The greatest pleasure of this self-imposed and otherwise profitless task was a visit to the monastery where the manuscript was found, thanks to my friends Tom and Margot Werneck, and to the Bavarian State Museum in Munich, where I was granted access to the original manuscript. The following pages contain my version of all the Buranian lyrics that were set by Orff - not entirely word for word from the Penguin Classic, as I still keep tinkering with particularly recalcitrant bits and pieces of them. In fact, I'm inclined to do this every time I bring it up on screen. Here are some introductory paragraphs from my introduction to the published selection. Background Outside a specialised readership Carmina Burana is probably best known as the title of a popular work for chorus and orchestra by Carl Orff. The hour-long cantata, much performed and recorded, is an exuberant setting of some twenty poems in Medieval Latin and Middle High German from a thirteenth-century manuscript found at the Bavarian monastery of Benediktbeuern (sometimes spelt Benediktbeuren, which is unusual though I understand to be historically defensible.)
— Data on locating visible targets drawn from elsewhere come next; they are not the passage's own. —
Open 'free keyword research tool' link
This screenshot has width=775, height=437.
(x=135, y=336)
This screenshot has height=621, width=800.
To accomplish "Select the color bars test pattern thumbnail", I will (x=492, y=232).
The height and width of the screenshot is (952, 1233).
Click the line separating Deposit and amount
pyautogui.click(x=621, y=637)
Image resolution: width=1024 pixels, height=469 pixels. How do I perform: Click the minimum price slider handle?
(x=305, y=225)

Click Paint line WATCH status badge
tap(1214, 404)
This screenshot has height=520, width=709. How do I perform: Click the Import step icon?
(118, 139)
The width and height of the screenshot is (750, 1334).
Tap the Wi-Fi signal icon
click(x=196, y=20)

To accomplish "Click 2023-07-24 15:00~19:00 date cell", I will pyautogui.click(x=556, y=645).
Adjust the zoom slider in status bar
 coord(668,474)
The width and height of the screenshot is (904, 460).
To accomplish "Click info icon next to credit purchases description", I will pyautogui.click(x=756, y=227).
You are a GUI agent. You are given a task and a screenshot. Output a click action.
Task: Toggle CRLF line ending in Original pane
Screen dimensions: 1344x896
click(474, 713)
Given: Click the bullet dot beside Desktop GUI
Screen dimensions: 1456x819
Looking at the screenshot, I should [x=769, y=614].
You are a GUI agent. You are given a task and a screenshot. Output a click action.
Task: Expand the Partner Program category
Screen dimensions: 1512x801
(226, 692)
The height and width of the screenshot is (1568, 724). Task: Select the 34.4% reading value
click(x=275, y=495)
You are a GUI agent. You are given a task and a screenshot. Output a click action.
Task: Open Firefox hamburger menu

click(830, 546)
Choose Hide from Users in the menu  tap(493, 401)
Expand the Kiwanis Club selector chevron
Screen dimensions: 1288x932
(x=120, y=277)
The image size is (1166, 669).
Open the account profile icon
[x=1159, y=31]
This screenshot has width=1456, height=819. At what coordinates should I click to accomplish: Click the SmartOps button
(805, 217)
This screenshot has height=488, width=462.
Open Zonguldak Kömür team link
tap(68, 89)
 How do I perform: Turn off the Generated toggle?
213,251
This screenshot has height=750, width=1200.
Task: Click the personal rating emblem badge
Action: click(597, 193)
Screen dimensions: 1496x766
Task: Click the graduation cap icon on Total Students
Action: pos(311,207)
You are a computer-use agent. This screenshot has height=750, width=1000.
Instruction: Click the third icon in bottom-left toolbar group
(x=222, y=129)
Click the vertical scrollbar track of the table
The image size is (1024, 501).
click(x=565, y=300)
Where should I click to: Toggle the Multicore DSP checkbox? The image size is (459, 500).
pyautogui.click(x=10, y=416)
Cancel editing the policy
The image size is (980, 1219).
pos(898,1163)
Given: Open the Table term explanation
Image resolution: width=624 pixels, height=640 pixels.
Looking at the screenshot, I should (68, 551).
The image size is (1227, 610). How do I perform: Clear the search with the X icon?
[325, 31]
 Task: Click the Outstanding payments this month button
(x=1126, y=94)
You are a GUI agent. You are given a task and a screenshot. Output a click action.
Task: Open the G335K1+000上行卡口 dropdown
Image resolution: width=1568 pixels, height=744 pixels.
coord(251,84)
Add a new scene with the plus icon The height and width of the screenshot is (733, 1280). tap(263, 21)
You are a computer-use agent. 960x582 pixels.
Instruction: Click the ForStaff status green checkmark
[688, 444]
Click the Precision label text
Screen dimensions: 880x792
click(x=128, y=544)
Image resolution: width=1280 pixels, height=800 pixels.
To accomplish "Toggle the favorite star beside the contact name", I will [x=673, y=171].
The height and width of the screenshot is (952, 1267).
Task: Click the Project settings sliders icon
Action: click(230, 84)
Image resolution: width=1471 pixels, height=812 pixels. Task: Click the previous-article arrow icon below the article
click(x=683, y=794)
The manuscript contains about 250 essentially secular lyrics by various authors, of varying degrees of literary merit, and covering a range of themes including satire, literary and liturgical parody, love songs, drinking songs, and stories from the classics. As the largest surviving anthology of Medieval Latin poetry, the contents of the manuscript represent the last outpourings of poets who still used that lingua franca of Christendom as fluently as their individual native tongues. The following translation of the songs selected by Orff are not intended to be word-for-word renderings. My object was to produce a version that would both -
Contents Composing in 1936, Orff necessarily based his setting on a rescension of the text made in 1847 by Johann Andreas Schmeller of the Munich Central Library. The authoritative modern edition occupies four books edited by Alfons Hilka, Otto Schumann and Bernhard Bischoff and published, respectively, in 1930, 1941, 1970, and 1982. (I have not yet seen the final volume, ISBN3423020636, published in 1991.) My published translations are based on the modern edition, but where Orff's interpretation has been significantly affected by that of Schmeller I have reverted to the latter. The contents of the Carmina Burana fall into five sections.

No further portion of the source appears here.